Mutations were found at the ahpC locus in 2 of the 10 isolates (isolates 9202 and 2022 [Table 1]). Both isolates had substitutions in the intergenic region between ahpC and oxyR, at position −9 and position −46, respectively (positions are as designated in reference 40). Interestingly, a previously unreported synonymous substitution at codon 6 (ATT→ATC) was also found to be present in isolate 9202.
DISCUSSION
Resistance to RIF.
Seven different mutations were identified among the 10 isolates (Table 2); several features of the RIF resistance phenotype and their genetic bases were disclosed by this study. Firstly, isolate 9002 had substitutions at both codon 511 (CTG→CCG; Leu511Pro) and codon 516 (GAC→GCC; Asp516Ala); although each of these has been reported previously, this is the first report of them in combination. Secondly, codon 531 is known to be a hot spot in rpoB for mutational change in M. tuberculosis (25), and half (five) of the isolates here also carried this mutation.

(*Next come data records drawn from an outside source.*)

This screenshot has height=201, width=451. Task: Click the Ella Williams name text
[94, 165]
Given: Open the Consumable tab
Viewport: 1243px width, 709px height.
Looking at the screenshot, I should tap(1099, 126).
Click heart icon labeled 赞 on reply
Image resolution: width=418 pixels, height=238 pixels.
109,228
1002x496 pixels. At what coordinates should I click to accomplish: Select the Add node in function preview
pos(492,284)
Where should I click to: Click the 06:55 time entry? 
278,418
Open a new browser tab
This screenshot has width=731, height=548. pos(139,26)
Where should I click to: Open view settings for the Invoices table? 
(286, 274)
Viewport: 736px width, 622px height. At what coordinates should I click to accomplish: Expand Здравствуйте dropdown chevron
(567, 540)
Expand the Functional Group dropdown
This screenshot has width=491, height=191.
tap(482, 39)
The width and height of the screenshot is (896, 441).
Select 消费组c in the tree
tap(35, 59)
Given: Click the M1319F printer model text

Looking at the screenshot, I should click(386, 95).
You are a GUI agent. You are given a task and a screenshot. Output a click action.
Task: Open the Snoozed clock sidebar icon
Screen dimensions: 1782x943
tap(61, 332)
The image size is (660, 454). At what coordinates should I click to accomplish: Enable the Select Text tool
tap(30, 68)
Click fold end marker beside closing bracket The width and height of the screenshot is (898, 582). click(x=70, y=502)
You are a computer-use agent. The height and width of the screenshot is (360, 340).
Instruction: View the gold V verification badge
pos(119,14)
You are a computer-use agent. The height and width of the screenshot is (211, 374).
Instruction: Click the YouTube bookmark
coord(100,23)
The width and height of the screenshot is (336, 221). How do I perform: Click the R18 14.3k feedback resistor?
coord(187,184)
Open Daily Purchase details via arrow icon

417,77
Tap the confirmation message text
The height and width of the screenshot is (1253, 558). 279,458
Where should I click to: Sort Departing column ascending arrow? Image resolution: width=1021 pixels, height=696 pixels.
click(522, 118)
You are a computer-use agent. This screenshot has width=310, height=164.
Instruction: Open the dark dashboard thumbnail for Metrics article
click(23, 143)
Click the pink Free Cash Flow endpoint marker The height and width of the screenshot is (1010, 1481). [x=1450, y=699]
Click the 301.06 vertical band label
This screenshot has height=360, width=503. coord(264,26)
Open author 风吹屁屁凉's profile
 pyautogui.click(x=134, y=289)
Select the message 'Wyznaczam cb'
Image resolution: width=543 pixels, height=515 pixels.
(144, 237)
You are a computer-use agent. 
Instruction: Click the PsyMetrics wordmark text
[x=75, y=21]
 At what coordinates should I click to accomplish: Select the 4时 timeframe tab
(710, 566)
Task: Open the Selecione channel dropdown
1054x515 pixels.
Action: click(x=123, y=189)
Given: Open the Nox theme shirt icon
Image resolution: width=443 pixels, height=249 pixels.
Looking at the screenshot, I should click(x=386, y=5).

Thirdly, like RIF, rifabutin is a derivative of rifamycin B (17), and it is normally used for prophylaxis against Mycobacterium avium complex infection in patients with AIDS (31). However, since a proportion of RIF-resistant M. tuberculosis isolates are susceptible to it (6), and as it can achieve a relatively high concentration in human lung tissue (12), it can be a useful alternative to treatment with RIF. The relationship between rpoB mutations and resistance to RIF and rifabutin was examined. While all 10 isolates were resistant to RIF by definition, 2 (isolates 1238 and 9219) of them were susceptible to rifabutin (Table 2). As noted by Bodmer et al. (6), who examined the susceptibility of 14 different rpoB mutants to several rifamycin B derivatives, it seems likely that the mutations in codons 511, 516, and 531 confer cross-resistance to both RIF and rifabutin, and in this list we would also include the codon 505 mutation. The codon 533 mutation only rendered isolate 9219 resistant to RIF and not to rifabutin, and this mutation is also in addition to those investigated by Bodmer et al. (6). More intriguingly, although various mutations have been noted which render resistance to both RIF and rifabutin (6) as in the His526Tyr substitution, this seems not to be the case for the His526Leu substitution, suggesting that different substitutions of a codon may have different effects.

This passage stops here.